China 80 Gigapascal Carbon Nanotube Bundles Were Part of a Prediction from 2006
In 2006, I made about 156 predictions. One of the predictions was that carbon nanotube fiber would be inexpensive and with over 50GPa tensile strength around 2014-2018.
Relative to 2006, there is inexpensive carbon nanotubes. Macroscopic carbon nanotube bundles were created in 2018 at Tsinghua university in China and they have 80 Gigapascals of tensile strength.
The work was done at Tsinghua University and other facilities in Beijing. Researchers were Yunxiang Bai, Rufan Zhang, Xuan Ye, Zhenxing Zhu, Huanhuan Xie, Boyuan Shen, Dali Cai, Bofei Liu, Chenxi Zhang, Zhao Jia, Shenli Zhang, Xide Li & Fei Wei.
A synchronous tightening and relaxing (STR) strategy further improves the alignment of the carbon nanotubes to increase the strength.
Superstrong fibers are in great demand in many high-end fields such as sports equipment, ballistic armour, aeronautics, astronautics and even space elevators. In 2005, the US National Aeronautics and Space Administration (NASA) launched a ‘Strong Tether Challenge’, aiming to find a tether with a specific strength up to 7.5GPa cm3 per gram for the dream of making space elevators. Unfortunately, there is still no winner for this challenge. The specific strength of existing fibres such as steel wire ropes (about 0.05–0.33 GPa cm3 per gram), carbon fibres (about 0.5–3.5GPa cm3 per gram) and polymer fibers (about 0.28–4.14GPa cm3 per gram) is far lower than 7.5GPa cm3 per gram). Carbon nanotubes, with inherent tensile strength higher than 100GPa and Young’s modulus over 1TPa, are considered one of the strongest known materials.
Generally, there are three types of CNT:
vertically aligned CNT (VACNT) arrays
ultralong horizontally aligned CNT (HACNT) arrays (‘ultralong CNTs’ for short).
Almost all the reported CNT fibers are fabricated using agglomerated CNTs or VACNT arrays with lengths less than a few hundred micrometres and with plenty of structural defects and impurities, giving those CNT fibers a tensile strength ranging from about 0.5 to 8.8GPa which is much lower than that of single CNTs.

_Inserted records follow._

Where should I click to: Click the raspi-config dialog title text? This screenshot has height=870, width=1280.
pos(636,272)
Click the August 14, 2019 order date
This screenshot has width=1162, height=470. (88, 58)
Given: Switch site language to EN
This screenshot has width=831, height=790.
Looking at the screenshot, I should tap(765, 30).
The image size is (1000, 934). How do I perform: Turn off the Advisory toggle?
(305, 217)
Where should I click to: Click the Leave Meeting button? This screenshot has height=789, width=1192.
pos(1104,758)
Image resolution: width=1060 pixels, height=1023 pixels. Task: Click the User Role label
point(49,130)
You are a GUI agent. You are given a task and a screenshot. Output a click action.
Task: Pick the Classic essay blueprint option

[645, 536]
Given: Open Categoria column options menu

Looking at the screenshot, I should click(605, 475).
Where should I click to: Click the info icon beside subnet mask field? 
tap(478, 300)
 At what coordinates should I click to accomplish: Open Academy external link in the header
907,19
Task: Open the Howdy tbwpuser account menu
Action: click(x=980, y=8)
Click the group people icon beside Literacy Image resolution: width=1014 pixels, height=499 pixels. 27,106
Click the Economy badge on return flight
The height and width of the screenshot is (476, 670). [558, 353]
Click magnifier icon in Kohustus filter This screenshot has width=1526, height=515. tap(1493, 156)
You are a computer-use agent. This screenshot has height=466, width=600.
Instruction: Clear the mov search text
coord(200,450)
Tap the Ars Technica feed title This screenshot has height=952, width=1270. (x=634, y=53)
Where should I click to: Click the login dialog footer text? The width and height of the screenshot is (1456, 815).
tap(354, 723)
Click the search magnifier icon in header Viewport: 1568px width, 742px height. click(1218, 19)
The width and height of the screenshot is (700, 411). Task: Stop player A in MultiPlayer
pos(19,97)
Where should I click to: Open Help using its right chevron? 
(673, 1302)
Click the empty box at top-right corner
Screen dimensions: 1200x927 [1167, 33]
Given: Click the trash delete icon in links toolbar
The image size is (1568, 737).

Ultralong CNTs should have great advantages in fabricating fibers because of their macroscale lengths (ranging from centimeters to decimeters), neat surface, perfect structures and super-parallel alignments. But because the production of ultralong CNTs is extremely low, there have been no reports of fibers fabricated using ultralong CNTs, so the question of whether ultralong CNTBs possess equivalent strength to single CNTs has remained open.